▸ Aim of the task:
Retype the records below, from the line containing "Expand ellipsis next to asset code A6" through the end, leaving out the pictures.

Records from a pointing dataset
· · · ·
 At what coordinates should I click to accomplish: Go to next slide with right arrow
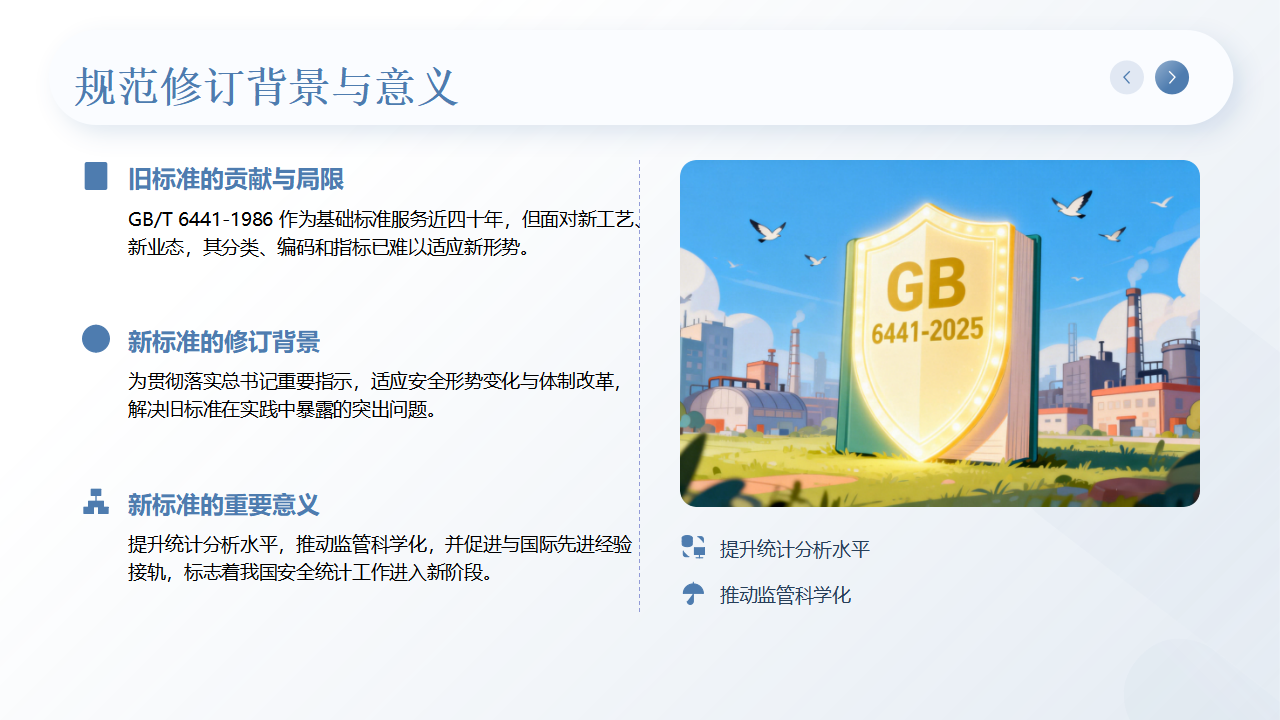1172,77
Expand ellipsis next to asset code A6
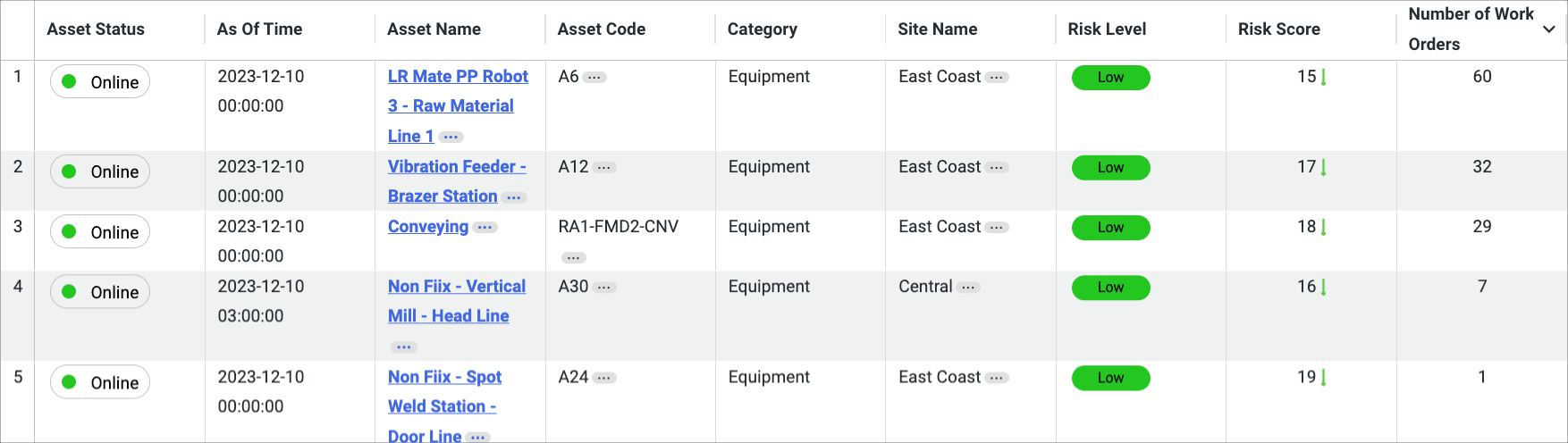Image resolution: width=1568 pixels, height=443 pixels. click(x=594, y=78)
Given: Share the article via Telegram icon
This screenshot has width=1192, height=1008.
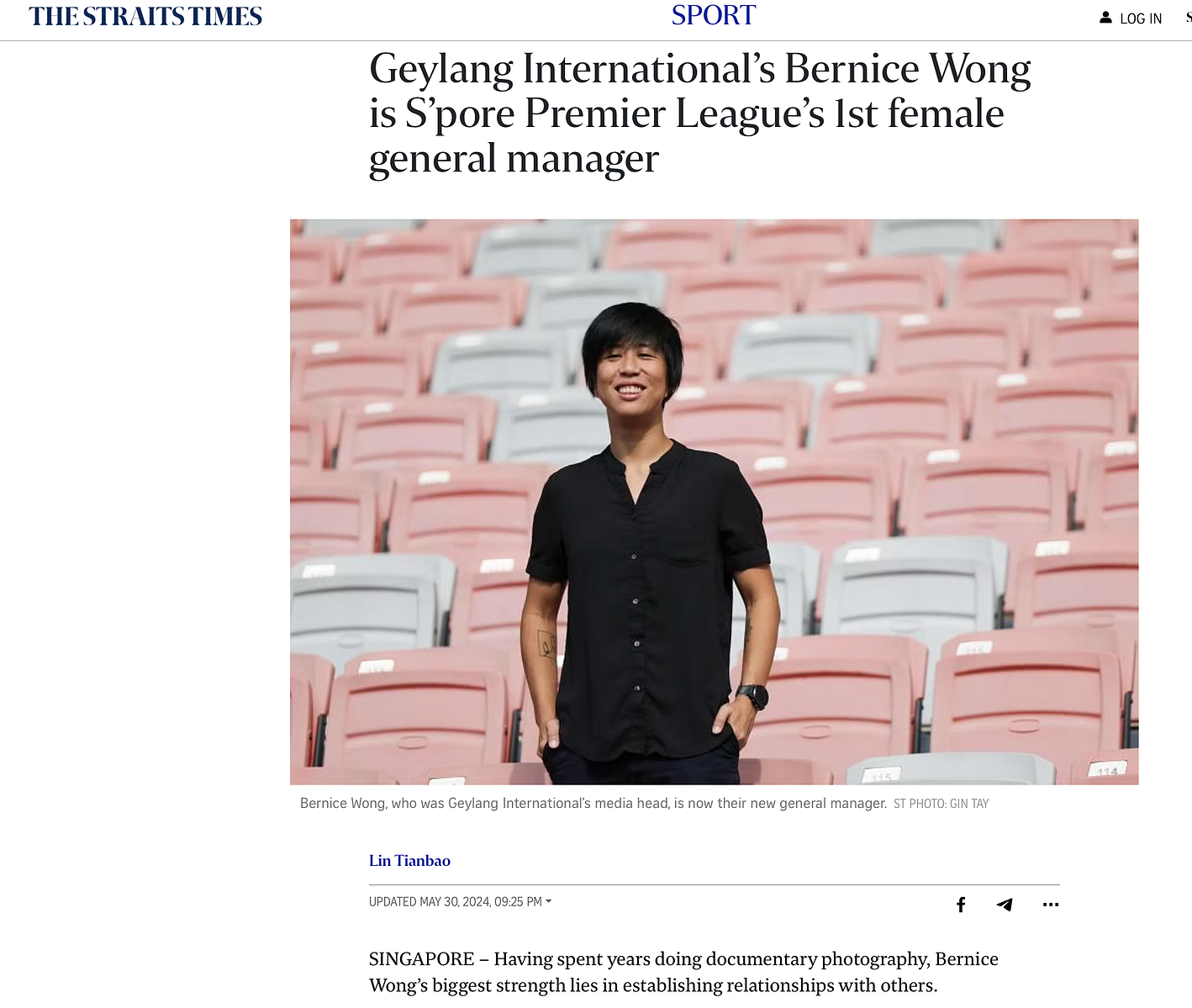Looking at the screenshot, I should (x=1005, y=905).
· · · ·
▸ Response below:
Expand ellipsis next to asset code A6
Image resolution: width=1568 pixels, height=443 pixels. click(x=594, y=78)
Given: Share the article via Telegram icon
This screenshot has width=1192, height=1008.
Looking at the screenshot, I should (x=1005, y=905).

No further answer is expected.